Yes the subsequence must be infinite. Any subsequence is itself a sequence, and a sequence is basically a function from the naturals to the reals.

Usually, this is the definition of subsequence.

Definition. Let $\{p_n\}_n$ be a sequence (in some set), and let $n_1<n_2<n_3<\ldots$ be a strictly increasing sequence of positive integers. Then the sequence $\{p_{n_j}\}_j$ is called a subsequence of $\{p_n\}_n$.

It follows that $\{p_1,p_2,p_3\}$ is not a subsequence of $\{p_n\}_n$, since $n_1=1$, $n_2=2$, $n_3=3$, but what is $n_4$? This is the common feeling for mathematical analysts.

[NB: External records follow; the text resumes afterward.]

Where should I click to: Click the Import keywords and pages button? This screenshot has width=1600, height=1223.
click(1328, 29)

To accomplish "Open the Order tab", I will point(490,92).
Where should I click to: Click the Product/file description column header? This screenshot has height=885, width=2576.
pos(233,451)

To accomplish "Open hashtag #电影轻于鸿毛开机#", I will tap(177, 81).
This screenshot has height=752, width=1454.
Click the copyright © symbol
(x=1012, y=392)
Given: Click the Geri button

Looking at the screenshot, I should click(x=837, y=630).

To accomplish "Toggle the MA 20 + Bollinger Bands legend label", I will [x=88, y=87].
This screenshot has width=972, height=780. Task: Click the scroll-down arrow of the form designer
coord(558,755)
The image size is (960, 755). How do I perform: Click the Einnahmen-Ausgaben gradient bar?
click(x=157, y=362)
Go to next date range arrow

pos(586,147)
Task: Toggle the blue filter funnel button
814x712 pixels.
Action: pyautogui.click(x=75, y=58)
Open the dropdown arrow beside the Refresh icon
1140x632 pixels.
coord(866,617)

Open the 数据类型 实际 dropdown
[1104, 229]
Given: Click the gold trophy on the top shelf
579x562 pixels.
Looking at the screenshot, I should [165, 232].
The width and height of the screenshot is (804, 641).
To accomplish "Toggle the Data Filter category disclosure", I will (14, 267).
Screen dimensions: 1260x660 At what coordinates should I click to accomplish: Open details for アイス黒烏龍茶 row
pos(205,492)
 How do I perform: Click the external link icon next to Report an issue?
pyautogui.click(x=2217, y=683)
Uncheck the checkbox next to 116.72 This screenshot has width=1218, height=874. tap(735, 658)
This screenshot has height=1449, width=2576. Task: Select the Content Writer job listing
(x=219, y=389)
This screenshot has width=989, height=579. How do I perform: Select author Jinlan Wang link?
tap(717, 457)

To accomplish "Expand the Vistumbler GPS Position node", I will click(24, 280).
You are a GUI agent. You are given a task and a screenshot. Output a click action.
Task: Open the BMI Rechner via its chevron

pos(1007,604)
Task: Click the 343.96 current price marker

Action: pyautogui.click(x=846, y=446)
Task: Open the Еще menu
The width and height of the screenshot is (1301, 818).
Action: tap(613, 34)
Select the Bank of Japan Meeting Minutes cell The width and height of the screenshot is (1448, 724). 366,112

However, we must be careful, since it all boils down to the very definition of sequence. In analysis, a sequence is a function $\mathbb{N} \to X$, or, more generally, a function $N \to X$, where $N \subset \mathbb{N}$ is such that $N$ contains all sufficiently large integers. In other disciplines, it might be useful to call sequence any function defined on a subset of $\mathbb{N}$, even a finite one.

A sequence in a set $X$ is a function $f:\mathbb{N}\rightarrow X$. Let $g:\mathbb{N} \rightarrow \mathbb{N}$ be a strictly increasing sequence, then the composition of $f$ and $g$, is called a subsequence of $f$. Thus the domain of a subsequence is always infinite, but the range can certainly be finite.

As an example consider the sequence $f(n):=n$ even $n$ and $f(n):=1$ odd $n$. Let $g(n):=2n+1$. The range of $f\circ g$ is equal to $\{1\}$, which is finite.